I was emphatically wrong. She did not teach by pushing ideologies down the throats of impressionable underclassmen, nor did she spout off riffs from her own personal manifesto on how things in the world should be. What she did do was challenge me more than any teacher I had, not only to excel in communicating my viewpoints effectively, but also to understand why I thought what I thought in the first place, and to have confidence in my own voice.
But Thomas did something else for me that I value even more. She helped me to identify and pursue what I consider to be my vocation: writing. As a direct consequence of her course, I became interested in writing, expressing my thoughts and ideas on paper. And, because she insisted we keep a journal, I also discovered my creative impulses in a new light. I went into the military following graduation, but I never forgot her course or her influence.

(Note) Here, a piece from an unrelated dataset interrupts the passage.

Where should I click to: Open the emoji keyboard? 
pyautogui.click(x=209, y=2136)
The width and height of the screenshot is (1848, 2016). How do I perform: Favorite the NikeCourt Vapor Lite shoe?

Seven years after taking her course, and with her help, I hasten to add, I enrolled in graduate school to study creative writing. Today I have a Master of Fine Arts degree, and writing is a daily part of my life. I still think of her when I think about why I bother trying to write, and I have a feeling she would be disappointed if I ever gave up the craft I love.
I am now 33 years old with a wife and daughter. I have published an essay in a national magazine, and I am very grateful to Thomas for her faith in me. Perhaps the best tribute to her influence lies in the fact that today, more than 12 years later, I still think about her energy, spirit, intelligence and compassion. I remember her class; I remember her voice, her gestures and her assignments. I doubt I will ever forget her as a teacher or person-and I can think of no better tribute to an educator. Jude Joseph Lovell '92 BA, writer
Going For It: Carol Tatham, Management
I was a senior at Xavier doing some interviews for my potential career in retail management, and one of the interviews was with Toys R Us. Prior to the interview I felt sick, but I was told that it was just butterflies and I should go on in and show them what I was made of. Well, evidently I wasn't made of much. I went into the interview and proceeded to vomit.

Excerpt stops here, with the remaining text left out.